Material provided below:

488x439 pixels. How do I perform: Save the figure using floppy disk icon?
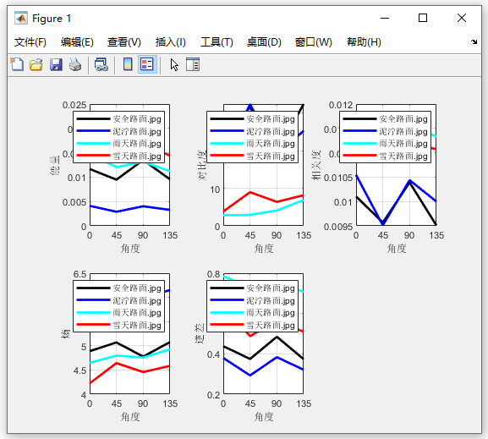pos(56,64)
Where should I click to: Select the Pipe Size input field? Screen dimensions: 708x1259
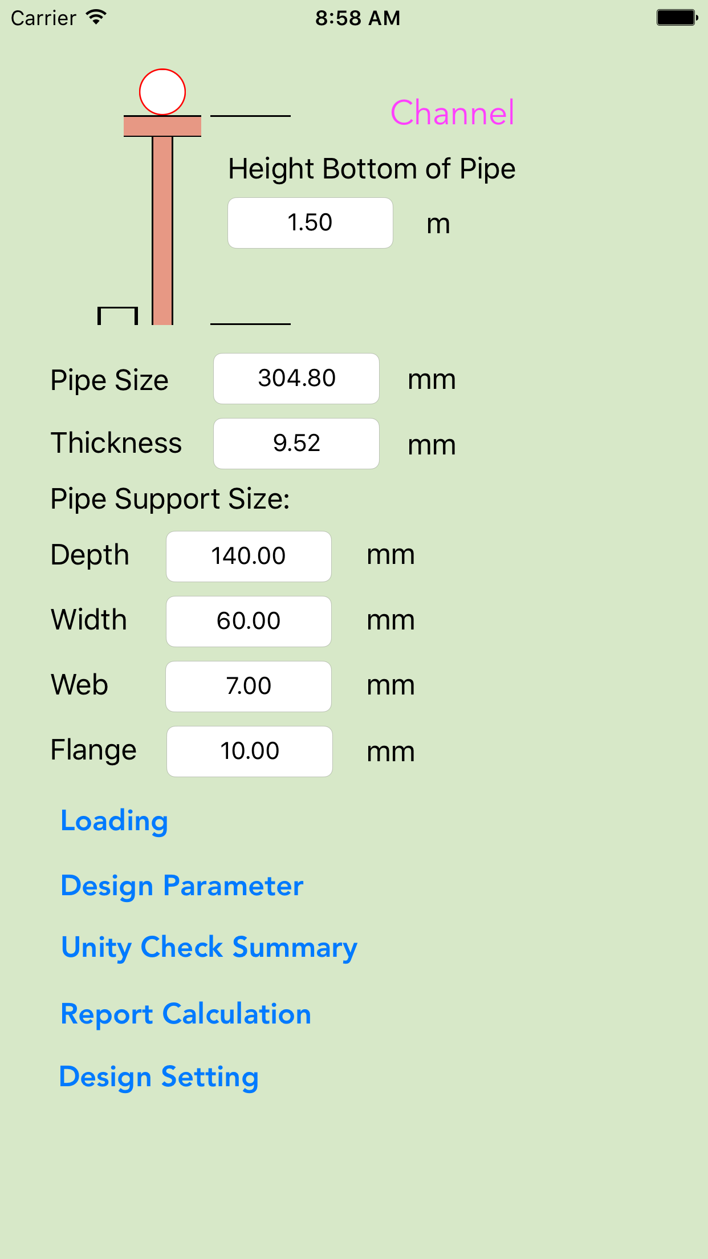coord(296,379)
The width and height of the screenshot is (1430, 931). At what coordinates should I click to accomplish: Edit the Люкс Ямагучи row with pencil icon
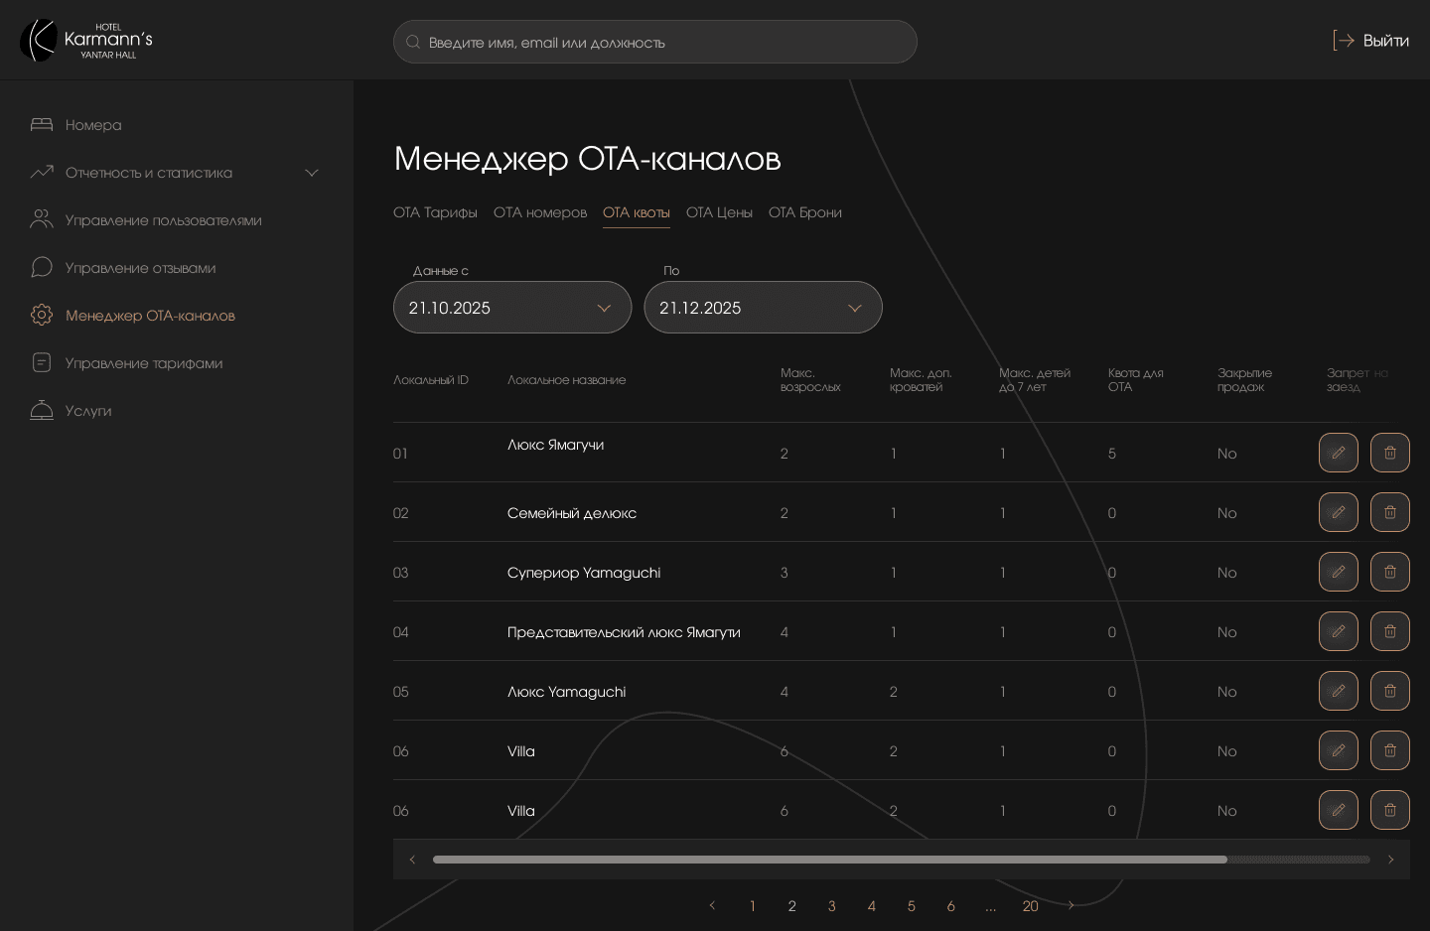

End of Material provided.

== Task goal ==
An exact copy of the data is required, with the pictures excluded.

== Written solution ==
488x439 pixels. How do I perform: Save the figure using floppy disk icon?
pos(56,64)
Where should I click to: Select the Pipe Size input field? Screen dimensions: 708x1259
coord(296,379)
The width and height of the screenshot is (1430, 931). At what coordinates should I click to accomplish: Edit the Люкс Ямагучи row with pencil icon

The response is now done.